C’est un combat auquel Paris La Défense s’est attelé depuis plus de deux ans : faire cesser ou du moins diminuer drastiquement le gaspillage alimentaire dans les restaurants d’entreprises du quartier d’affaires. À l’occasion de la Journée nationale de lutte contre le gaspillage alimentaire qui s’est tenue le 16 octobre dernier, l’association « La Défense des Aliments » qui regroupe vingt-et-une entreprises du quartier et l’établissement Paris La Défense ont dévoilé les résultats de la dernière pesée (réalisée en janvier 2020) au sein d’une vingtaine de restaurants d’entreprise.

Cette nouvelle pesée qui intègre cette année quatre fois plus d’établissement a permis selon Paris La Défense de mesurer l’évolution des quantités de nourriture gaspillée en restauration collective d’entreprise avec au début 2020, une diminution de 28 % de la quantité gaspillée soit 86 grammes de nourriture par convive contre 119 grammes en 2018.

« Ont ainsi été mesurées pendant trois jours et dans des conditions de fréquentation normales des restaurants d’entreprises, les quantitées préparées pour les convives (38,5 tonnes d’aliments au total), celles jetées et celles conservées en cuisine », précise Paris La Défense.

L’étude révèle surtout que sur les 5,05 tonnes de nourriture gaspillée lors des pesées du mois de janvier, 54 % soit 2,7 tonnes sont des aliments non servis, c’est-à-dire le plus souvent présentés en self-service et non pris par les convives, ne pouvant donc pas être réutilisés pour des raisons d’hygiène. Le reste du gaspillage, soit 2,35 tonnes (46 %) provient du retour des plateaux (contre 50 % en 2019). Il semble donc y avoir une prise de conscience auprès des salariés des tours du quartier d’affaires. Mais beaucoup reste à faire.
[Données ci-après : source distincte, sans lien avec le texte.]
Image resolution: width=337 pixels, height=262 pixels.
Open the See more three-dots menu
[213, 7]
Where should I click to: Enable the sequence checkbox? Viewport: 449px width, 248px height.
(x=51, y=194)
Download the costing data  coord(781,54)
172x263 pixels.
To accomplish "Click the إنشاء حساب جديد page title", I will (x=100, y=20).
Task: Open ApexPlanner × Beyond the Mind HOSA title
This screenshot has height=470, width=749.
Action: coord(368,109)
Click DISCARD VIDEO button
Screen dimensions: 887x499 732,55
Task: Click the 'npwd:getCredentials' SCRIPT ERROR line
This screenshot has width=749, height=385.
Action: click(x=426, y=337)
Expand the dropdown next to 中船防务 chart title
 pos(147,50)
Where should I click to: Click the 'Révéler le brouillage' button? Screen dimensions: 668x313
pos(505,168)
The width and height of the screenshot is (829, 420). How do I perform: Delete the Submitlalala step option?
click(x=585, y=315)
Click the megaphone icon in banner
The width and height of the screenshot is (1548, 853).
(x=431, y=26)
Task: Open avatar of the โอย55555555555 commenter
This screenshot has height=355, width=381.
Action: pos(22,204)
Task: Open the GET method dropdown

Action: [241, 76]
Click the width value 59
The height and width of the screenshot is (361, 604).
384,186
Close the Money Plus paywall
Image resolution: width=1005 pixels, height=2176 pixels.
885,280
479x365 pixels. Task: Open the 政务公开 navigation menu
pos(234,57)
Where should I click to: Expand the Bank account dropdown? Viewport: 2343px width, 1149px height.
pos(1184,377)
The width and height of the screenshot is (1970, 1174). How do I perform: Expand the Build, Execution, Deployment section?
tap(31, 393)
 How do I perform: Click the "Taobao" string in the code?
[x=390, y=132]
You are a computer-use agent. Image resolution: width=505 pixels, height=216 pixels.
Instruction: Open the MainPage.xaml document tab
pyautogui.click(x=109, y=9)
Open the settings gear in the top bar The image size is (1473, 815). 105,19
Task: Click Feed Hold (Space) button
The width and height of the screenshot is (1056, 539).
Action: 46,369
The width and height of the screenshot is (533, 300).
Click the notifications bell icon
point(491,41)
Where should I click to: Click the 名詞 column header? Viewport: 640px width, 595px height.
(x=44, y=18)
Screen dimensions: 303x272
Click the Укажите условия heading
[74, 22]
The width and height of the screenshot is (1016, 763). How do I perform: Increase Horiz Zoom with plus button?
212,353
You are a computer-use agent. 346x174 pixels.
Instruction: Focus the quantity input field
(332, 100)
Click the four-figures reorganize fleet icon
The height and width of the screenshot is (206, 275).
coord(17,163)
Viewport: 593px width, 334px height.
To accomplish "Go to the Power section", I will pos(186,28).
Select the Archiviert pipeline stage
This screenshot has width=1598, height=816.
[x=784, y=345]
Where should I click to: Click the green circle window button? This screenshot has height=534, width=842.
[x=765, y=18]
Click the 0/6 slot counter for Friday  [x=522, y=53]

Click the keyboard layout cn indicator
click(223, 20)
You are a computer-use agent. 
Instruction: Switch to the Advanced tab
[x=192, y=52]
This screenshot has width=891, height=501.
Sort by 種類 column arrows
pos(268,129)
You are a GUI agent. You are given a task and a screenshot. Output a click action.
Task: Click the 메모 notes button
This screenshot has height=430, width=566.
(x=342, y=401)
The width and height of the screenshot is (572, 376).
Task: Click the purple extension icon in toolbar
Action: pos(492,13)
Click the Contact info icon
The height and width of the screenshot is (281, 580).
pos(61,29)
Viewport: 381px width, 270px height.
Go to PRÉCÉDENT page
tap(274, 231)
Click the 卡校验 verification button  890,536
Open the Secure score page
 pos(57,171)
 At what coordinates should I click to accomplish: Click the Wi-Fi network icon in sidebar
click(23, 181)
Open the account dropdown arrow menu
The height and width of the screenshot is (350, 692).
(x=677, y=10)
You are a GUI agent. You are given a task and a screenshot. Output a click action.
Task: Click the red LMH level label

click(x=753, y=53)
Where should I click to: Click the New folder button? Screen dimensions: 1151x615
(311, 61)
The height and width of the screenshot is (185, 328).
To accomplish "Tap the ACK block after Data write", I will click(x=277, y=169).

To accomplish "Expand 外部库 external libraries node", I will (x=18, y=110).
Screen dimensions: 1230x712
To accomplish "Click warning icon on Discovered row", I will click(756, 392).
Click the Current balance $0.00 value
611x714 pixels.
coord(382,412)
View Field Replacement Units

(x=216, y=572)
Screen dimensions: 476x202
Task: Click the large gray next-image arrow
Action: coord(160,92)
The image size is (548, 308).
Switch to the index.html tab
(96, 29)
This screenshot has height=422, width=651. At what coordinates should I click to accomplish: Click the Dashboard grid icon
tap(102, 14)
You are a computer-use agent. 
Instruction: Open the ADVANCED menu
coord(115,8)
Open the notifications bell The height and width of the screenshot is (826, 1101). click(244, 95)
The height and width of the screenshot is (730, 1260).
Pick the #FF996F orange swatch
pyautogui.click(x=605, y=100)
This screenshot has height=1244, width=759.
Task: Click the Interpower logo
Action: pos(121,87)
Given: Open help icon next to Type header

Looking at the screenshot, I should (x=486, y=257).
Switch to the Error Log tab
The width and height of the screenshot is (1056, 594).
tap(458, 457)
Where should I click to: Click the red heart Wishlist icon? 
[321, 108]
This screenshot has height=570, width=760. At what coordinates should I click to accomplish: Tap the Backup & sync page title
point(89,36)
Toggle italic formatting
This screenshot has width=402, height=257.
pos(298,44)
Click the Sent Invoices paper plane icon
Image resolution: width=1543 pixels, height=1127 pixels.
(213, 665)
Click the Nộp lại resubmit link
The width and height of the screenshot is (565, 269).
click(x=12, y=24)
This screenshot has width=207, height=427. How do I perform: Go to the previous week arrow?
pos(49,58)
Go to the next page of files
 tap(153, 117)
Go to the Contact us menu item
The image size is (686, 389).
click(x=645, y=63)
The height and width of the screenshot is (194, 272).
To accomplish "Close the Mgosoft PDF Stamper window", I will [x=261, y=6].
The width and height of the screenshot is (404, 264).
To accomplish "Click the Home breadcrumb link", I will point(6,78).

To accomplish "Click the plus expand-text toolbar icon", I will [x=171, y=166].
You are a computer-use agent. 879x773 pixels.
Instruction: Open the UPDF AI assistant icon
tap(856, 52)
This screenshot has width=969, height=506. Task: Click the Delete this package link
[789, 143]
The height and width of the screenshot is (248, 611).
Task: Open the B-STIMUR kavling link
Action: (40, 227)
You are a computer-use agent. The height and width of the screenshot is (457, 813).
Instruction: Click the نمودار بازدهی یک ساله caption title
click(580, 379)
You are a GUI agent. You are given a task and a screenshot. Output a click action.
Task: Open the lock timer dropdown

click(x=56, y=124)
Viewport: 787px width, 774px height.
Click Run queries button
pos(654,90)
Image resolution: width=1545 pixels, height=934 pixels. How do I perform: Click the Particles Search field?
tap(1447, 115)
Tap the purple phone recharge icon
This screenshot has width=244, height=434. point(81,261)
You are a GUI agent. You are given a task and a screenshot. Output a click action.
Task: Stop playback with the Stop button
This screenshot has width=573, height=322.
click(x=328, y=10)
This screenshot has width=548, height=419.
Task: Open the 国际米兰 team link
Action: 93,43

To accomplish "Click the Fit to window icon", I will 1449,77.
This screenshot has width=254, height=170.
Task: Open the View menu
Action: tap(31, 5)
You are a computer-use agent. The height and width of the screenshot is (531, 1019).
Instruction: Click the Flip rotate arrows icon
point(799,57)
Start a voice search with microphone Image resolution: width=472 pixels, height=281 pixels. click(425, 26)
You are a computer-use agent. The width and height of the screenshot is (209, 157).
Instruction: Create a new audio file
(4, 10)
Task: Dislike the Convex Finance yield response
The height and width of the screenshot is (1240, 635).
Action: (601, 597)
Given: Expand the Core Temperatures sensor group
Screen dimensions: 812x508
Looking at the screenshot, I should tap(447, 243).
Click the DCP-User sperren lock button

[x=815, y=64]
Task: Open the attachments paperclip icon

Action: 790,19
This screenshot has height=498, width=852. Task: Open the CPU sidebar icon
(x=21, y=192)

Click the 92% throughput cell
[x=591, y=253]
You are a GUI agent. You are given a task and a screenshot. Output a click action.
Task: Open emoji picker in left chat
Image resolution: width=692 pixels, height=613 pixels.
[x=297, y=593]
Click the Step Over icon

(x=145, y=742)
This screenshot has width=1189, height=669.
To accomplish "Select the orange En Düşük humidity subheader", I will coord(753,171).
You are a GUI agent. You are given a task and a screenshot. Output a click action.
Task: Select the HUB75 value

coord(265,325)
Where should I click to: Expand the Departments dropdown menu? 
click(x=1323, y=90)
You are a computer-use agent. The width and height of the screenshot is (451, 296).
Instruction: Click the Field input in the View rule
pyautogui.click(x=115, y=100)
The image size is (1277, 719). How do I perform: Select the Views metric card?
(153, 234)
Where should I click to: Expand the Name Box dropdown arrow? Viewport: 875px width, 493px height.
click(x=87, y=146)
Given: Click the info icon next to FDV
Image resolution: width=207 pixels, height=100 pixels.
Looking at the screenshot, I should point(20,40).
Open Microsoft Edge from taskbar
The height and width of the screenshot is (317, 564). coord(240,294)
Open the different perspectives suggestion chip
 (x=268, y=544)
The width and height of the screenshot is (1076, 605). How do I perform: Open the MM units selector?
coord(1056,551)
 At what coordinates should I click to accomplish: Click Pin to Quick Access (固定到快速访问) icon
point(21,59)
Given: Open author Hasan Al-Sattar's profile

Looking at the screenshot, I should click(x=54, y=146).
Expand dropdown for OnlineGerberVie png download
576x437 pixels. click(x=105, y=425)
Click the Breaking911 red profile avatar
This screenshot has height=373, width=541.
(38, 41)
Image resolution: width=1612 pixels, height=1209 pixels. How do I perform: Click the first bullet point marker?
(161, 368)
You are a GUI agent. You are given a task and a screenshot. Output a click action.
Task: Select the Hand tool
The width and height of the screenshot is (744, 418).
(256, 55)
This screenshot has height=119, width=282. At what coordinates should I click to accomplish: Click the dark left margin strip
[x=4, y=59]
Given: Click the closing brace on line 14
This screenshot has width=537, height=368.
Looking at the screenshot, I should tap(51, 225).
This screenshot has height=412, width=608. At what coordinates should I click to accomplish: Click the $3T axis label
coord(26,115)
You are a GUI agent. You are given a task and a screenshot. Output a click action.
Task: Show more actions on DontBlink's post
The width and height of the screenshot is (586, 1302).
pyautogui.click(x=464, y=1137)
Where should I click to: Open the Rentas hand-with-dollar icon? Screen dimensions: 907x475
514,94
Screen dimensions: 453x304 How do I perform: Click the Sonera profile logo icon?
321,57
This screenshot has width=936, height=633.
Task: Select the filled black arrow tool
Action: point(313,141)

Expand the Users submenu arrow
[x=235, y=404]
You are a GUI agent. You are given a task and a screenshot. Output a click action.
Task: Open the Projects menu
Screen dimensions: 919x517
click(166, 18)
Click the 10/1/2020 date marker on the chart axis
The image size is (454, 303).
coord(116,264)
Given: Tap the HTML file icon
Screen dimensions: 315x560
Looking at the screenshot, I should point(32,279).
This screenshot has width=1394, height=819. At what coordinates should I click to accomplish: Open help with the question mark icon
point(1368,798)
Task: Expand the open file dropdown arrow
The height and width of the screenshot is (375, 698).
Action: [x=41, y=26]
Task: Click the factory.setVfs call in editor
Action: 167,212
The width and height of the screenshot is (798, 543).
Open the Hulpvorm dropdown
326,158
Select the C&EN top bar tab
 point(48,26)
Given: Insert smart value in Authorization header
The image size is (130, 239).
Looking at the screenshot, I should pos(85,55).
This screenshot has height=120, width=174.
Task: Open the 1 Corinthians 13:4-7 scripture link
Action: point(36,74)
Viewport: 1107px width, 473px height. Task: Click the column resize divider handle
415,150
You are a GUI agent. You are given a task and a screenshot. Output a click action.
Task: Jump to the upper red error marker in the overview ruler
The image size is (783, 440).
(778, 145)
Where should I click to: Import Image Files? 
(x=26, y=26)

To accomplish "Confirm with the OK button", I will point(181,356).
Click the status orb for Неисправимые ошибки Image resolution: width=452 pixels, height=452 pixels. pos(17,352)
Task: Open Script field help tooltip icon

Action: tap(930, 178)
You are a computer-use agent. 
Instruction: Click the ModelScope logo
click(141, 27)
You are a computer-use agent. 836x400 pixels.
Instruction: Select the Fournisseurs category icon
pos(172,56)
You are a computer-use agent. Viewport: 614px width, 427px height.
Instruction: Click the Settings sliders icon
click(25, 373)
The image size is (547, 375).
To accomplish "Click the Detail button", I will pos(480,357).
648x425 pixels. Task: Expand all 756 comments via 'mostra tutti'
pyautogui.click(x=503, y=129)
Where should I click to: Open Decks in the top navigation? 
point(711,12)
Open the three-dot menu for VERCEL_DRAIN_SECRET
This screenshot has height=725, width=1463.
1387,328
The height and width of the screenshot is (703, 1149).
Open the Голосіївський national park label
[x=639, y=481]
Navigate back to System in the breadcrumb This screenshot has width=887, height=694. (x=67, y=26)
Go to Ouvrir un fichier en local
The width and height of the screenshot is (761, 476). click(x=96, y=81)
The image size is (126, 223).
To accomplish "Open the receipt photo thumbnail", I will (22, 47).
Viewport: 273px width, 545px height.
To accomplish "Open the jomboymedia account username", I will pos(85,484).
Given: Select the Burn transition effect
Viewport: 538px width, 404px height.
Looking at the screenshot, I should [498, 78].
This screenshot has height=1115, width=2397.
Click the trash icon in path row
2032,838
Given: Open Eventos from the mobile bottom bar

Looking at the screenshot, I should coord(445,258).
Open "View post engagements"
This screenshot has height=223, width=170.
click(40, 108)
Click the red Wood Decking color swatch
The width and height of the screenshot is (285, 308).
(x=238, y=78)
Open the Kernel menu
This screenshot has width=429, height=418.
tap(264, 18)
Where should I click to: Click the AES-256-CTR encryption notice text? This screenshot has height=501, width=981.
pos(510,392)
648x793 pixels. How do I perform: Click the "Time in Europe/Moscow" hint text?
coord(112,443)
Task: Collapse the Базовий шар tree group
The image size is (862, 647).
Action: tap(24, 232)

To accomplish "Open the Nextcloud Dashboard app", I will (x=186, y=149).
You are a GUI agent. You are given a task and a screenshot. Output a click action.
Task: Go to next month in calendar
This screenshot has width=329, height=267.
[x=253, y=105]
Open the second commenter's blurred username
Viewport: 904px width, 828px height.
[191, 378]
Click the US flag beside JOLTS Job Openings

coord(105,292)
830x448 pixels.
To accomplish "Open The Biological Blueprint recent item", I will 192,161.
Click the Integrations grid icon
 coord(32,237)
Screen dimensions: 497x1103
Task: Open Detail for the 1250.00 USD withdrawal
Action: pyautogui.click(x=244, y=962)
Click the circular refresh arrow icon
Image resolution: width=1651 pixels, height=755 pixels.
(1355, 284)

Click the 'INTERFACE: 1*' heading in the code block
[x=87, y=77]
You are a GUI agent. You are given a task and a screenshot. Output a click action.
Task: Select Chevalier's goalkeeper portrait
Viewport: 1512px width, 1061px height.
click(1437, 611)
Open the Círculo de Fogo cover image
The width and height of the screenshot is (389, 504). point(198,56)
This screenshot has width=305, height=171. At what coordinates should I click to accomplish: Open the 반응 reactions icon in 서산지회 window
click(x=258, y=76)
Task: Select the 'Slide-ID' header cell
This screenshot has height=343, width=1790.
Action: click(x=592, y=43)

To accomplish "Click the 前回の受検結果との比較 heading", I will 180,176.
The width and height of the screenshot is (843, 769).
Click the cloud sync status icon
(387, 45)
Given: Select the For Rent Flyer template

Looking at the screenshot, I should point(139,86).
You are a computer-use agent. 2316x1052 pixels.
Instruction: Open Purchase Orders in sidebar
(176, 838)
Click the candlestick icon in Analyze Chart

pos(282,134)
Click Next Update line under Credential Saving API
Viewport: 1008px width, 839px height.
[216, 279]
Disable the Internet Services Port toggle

Grace à certaines actions menées depuis deux ans, le gaspillage par composantes a ainsi pu être réduit notamment pour les petits pains qui étaient encore en 2018 le produit le plus gaspillé par les salariés de La Défense. « Modifier sa distribution, faire payer le second pain, réduire le grammage ou encore les opérations de sensibilisation avec le gachimètre ont porté leurs fruits », se réjouit Paris La Défense. Mais à contrario la composante légumes et féculents est en hausse depuis la seconde campagne de pesée réalisée en 2019 et « nécessitera de redoubler d’efforts », ajoute l’établissement public.

D’après les résultats de ces analyses et avant les perturbations liées à l’épidémie Covid-19 et au confinement, l’étude estime que le volume d’un restaurant d’un millier de couverts par jour s’élève, en moyenne, à vingt-et-une tonnes d’aliments gaspillés par an. À l’échelle du territoire de Paris La Défense, le gaspillage alimentaire représenterait six tonnes par jour, soit 1 500 tonnes par an.

« Ces résultats illustrent la prise de conscience des entreprises et l’engagement de leurs salariés. Beaucoup reste à faire, mais grâce à ces efforts collectifs et la poursuite du travail de pédagogie, nous parviendrons à réduire encore plus efficacement le gaspillage alimentaire », s’est félicité Georges Siffredi, le président des Hauts-de-Seine et Paris La Défense dans un communiqué.

Fondée en 2018 l’association La Défense des aliments regroupe d’une part des entreprises de La Défense comme les membres fondateurs Allianz, Mazars et Suez mais aussi les principales sociétés de restauration collective dont Eurest, Arpège, Sodexo, ID Restauration et Elior. Dans les autres adhérents figurent la Société Générale, Engie, InVivo ou encore le GRIE de la tour Carpe Diem.

Pour lutter contre le gaspillage l’association Le Chaînon Manquant, fondée en 2014 est désormais de la partie. Pour poursuivre la dynamique anti-gaspillage enclenchée sur le territoire, l’association La Défense des Aliments, l’établissement public Paris La Défense et Le Chaînon Manquant étudient la mise en place d’un nouveau circuit de collecte dans le quartier d’affaires, pour développer de façon pérenne, la collecte d’invendus et leur redistribution par le Chaînon Manquant à des personnes précaires. « La pérennisation de la mise à disposition d’un camion, chaque vendredi, pour récupérer des denrées dans des structures de restauration collective afin de les redistribuer aux associations du département des Hauts-de-Seine qui œuvrent dans l’aide alimentaire, est déjà à l’étude », explique Paris La Défense.